La reine tourna la tête vers cette femme.
– Eh bien, oui, répéta la femme, je dis que tu es fière, Antoinette, et que c’est ta fierté qui t’a perdue.
La reine rougit.
Le chevalier se tourna vers la femme qui avait prononcé ces paroles, et répliqua doucement:
– Elle était reine.
Maurice lui saisit le poignet.
– Allons, lui dit-il tout bas, ayez le courage de ne pas vous perdre.
– Oh! monsieur Maurice, répliqua le chevalier, vous êtes un homme, et vous savez que vous parlez à un homme. Oh! dites-moi, est-ce que vous croyez qu’ils puissent la condamner?
– Je ne le crois pas, dit Maurice, j’en suis sûr.
– Oh! une femme! s’écria Maison-Rouge avec un sanglot.
– Non, une reine, répliqua Maurice. C’est vous-même qui venez de le lire.
Le chevalier saisit à son tour le poignet de Maurice, et, avec une force dont on aurait pu le croire incapable, il l’obligea à se pencher vers lui.

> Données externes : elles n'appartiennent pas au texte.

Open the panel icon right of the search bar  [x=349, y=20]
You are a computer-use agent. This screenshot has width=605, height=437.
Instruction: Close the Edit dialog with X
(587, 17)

Il était trois heures et demie du matin, de grands vides se laissaient voir parmi les spectateurs. Quelques lumières s’éteignaient çà et là, jetant des parties de la salle dans l’obscurité.
Une des parties les plus obscures était celle où se trouvaient le chevalier et Maurice, écoutant ce qu’il allait lui dire.
– Pourquoi donc êtes-vous ici, et qu’y venez-vous faire, demanda le chevalier, vous, monsieur, qui n’avez pas un cœur de tigre?
– Hélas! dit Maurice, j’y suis pour savoir ce qu’est devenue une malheureuse femme.
– Oui, oui, dit Maison-Rouge, celle que son mari a poussée dans le cachot de la reine, n’est-ce pas? celle qui a été arrêtée sous mes yeux?
– Geneviève?
– Oui, Geneviève.
– Ainsi, Geneviève est prisonnière, sacrifiée par son mari, tuée par Dixmer?… Oh! je comprends tout, je comprends tout, maintenant. Chevalier, racontez-moi ce qui s’est passé, dites-moi où elle est, dites-moi où je puis la retrouver. Chevalier… cette femme, c’est ma vie, entendez-vous?
– Eh bien, je l’ai vue; j’étais là quand elle a été arrêtée. Moi aussi, je venais pour faire évader la reine! mais nos deux projets, que nous n’avions pu nous communiquer, se sont nuit au lieu de se servir.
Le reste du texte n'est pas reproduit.